---------- Data records ----------

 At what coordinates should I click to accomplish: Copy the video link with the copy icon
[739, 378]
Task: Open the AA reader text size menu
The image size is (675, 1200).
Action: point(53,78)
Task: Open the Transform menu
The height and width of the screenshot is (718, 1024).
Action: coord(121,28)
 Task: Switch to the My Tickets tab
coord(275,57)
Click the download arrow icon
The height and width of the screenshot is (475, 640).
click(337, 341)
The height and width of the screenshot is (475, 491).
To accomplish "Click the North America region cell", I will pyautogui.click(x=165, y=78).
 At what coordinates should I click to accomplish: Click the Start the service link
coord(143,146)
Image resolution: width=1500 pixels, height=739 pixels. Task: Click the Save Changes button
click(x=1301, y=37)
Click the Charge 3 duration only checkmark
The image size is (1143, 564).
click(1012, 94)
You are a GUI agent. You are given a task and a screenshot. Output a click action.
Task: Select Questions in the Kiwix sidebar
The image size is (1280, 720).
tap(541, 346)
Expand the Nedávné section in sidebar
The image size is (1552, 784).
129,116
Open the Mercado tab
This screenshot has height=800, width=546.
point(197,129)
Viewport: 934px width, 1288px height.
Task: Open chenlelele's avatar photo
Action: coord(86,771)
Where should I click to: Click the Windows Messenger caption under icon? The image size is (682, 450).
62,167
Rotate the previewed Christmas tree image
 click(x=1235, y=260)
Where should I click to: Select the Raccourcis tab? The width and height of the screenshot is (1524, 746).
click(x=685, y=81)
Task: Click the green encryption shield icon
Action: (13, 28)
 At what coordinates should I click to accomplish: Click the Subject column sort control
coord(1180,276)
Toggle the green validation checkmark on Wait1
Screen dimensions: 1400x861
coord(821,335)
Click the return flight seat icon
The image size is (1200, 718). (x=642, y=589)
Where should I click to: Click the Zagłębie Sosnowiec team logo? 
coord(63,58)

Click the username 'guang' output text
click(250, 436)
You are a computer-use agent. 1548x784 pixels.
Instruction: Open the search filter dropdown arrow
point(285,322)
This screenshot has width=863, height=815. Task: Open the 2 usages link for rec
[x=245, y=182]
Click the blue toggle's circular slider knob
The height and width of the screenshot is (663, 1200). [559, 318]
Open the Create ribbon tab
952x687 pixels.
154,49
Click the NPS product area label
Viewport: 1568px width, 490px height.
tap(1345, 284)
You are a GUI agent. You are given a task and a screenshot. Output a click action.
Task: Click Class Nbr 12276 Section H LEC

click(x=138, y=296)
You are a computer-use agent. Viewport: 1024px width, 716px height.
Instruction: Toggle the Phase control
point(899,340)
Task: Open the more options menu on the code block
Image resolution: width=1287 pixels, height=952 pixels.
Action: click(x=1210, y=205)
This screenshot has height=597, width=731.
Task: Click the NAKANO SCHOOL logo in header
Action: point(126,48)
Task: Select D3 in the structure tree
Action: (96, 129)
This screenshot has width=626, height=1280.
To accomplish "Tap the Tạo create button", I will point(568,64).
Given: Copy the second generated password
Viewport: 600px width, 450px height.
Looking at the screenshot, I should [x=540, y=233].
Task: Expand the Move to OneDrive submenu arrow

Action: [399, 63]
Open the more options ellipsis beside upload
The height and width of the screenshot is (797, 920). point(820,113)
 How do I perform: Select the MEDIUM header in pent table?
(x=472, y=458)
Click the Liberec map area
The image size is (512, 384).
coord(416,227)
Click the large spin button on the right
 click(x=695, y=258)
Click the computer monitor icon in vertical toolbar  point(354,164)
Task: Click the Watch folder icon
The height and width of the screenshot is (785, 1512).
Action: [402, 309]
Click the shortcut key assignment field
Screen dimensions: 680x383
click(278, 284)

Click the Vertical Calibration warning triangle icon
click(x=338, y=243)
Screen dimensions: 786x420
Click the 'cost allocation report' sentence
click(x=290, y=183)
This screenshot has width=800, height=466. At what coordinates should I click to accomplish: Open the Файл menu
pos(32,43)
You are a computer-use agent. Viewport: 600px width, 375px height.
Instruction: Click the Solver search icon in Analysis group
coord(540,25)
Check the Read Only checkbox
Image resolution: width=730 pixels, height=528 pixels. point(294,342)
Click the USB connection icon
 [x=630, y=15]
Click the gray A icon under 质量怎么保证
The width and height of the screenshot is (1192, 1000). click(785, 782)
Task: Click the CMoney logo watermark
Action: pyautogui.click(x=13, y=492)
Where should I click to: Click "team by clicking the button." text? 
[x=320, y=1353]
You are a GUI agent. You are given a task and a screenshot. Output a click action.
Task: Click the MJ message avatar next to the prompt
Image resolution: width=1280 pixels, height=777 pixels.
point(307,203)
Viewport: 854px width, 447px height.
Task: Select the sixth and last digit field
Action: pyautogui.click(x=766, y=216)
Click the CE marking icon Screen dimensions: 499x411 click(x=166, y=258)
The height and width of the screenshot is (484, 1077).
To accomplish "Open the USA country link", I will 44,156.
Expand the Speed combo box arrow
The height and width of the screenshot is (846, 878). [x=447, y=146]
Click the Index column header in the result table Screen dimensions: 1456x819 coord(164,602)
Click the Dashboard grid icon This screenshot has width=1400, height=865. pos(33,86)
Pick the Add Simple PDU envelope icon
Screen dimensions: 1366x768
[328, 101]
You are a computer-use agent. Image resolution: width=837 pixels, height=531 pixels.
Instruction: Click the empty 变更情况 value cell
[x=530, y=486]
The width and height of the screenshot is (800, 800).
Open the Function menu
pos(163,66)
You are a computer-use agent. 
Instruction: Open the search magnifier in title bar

----------

> [Instructions to follow]
Scan the entries for lines holding the string "will", then copy every one of them.

> [Result]
To accomplish "Click the North America region cell", I will pyautogui.click(x=165, y=78).
To accomplish "Tap the Tạo create button", I will point(568,64).
To accomplish "Open the USA country link", I will 44,156.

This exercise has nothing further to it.